Further studies are necessary to better understand HRQOL in children with DCD. Although the effect sizes ranged from small to large, the ages and the HRQOL assessment instruments used in two of the studies [26, 27] were heterogeneous. Nevertheless, Kennedy-Behr et al. [26] and Redondo-Tébar et al. [30] were similar in terms of age groups and HRQOL assessment instruments used. Therefore, clinical interpretation of the impact of DCD on HRQOL in children must be undertaken with caution. Age appears to be a determining factor for HRQOL, as large [27, 30] and small [26] effect sizes were observed in older and younger children, respectively. Guardians perceive increased motor impaired behaviors regarding DCD characteristics, such as enhanced clumsiness, in older children, suggesting that signs of DCD become more apparent with age [38], which can justify why the effect size of the HRQOL results appears to be larger in older children [27, 30] in the studies included in this review. Despite different assessment instruments [26, 27, 30], HRQOL was also evaluated by guardians. Whenever possible, HRQOL should be both evaluated by self-report and proxy-report by parents to increase accuracy. Therefore, a combination of assessments (i.e., self-perception of children and guardians) is recommended to understand HRQOL from various perspectives.
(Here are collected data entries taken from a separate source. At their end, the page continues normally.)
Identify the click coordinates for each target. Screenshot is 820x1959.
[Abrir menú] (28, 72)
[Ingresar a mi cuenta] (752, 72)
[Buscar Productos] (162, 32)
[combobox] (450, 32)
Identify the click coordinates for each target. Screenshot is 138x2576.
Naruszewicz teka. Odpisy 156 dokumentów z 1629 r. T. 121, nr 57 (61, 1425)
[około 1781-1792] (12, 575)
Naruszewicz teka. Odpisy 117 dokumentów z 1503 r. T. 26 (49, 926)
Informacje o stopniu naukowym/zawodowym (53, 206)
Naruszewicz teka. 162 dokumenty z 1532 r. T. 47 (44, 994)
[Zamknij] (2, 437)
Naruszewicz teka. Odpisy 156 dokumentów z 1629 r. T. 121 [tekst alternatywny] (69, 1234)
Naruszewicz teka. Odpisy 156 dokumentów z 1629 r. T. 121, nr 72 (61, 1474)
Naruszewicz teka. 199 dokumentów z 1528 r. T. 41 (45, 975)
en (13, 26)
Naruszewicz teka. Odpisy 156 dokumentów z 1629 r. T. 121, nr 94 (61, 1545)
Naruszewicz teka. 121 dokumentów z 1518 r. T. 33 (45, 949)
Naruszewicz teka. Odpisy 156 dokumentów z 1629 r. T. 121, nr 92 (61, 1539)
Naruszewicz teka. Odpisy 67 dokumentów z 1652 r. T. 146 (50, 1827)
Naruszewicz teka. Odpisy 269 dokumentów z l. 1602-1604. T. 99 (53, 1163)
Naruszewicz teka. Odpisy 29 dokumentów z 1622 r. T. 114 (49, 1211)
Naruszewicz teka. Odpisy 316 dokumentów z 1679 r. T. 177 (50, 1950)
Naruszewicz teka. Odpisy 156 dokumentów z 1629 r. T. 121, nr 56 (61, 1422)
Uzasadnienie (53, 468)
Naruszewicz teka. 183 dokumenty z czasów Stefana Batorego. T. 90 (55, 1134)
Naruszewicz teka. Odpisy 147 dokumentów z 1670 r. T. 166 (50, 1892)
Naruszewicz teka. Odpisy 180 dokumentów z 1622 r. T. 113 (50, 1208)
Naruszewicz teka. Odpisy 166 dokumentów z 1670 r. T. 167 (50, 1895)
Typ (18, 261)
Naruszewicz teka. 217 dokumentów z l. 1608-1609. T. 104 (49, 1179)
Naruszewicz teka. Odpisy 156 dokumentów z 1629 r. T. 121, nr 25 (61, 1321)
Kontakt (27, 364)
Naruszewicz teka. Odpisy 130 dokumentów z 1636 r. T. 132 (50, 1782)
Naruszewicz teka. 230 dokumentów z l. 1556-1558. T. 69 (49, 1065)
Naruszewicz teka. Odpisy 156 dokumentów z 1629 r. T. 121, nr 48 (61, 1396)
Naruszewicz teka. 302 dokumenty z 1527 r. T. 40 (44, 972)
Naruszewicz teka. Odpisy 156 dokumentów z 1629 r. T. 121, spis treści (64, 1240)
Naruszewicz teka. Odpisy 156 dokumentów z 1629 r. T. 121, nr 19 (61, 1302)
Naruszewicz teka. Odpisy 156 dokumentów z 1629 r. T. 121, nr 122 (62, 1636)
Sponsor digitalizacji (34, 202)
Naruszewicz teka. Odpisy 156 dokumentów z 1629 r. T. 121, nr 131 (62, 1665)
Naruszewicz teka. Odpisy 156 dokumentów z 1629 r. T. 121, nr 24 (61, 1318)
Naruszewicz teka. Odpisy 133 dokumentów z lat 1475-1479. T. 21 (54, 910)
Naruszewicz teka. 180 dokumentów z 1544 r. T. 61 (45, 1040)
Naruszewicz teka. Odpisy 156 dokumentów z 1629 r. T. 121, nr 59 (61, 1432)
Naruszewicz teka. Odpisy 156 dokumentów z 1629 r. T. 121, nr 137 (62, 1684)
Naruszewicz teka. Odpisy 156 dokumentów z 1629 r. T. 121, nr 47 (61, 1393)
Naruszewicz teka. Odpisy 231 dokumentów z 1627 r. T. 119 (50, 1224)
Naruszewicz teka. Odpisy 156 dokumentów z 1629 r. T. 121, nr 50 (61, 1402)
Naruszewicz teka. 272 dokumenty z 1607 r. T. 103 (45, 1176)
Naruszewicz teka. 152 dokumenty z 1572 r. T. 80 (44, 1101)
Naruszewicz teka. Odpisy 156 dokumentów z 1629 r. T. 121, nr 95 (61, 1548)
Two studies [26, 29] did not describe the diagnostic criteria for DCD, which does not allow us to know how these children were diagnosed and whether the terminology used follows international recommendation [39]. Moreover, only one study [28] followed the four DSM-5 diagnostic criteria. These gaps identified in the studies regarding diagnosis are limitations that can bias the interpretation that the results are related to children with DCD and their typically developing peers. Although the current evidence from this systematic review does not assure the diagnostic criteria for DCD were followed, low motor proficiency impacted children’s quality of life and should be a concern to be explored in further investigations. Additionally, it is based on what is available in the literature taking into account the difficulty to establish a formal diagnosis where the condition is still unfamiliar.

Children identified with DCD in the included studies show lower overall HRQOL than their typically developing peers. Results are inconclusive for HRQOL domains due to methodological heterogeneity between studies. The findings of this systematic review need to be interpreted with caution due to the moderate methodological quality observed in most studies. Primary studies strictly following methodological recommendations are needed to avoid bias and elucidate HRQOL domains in children with DCD.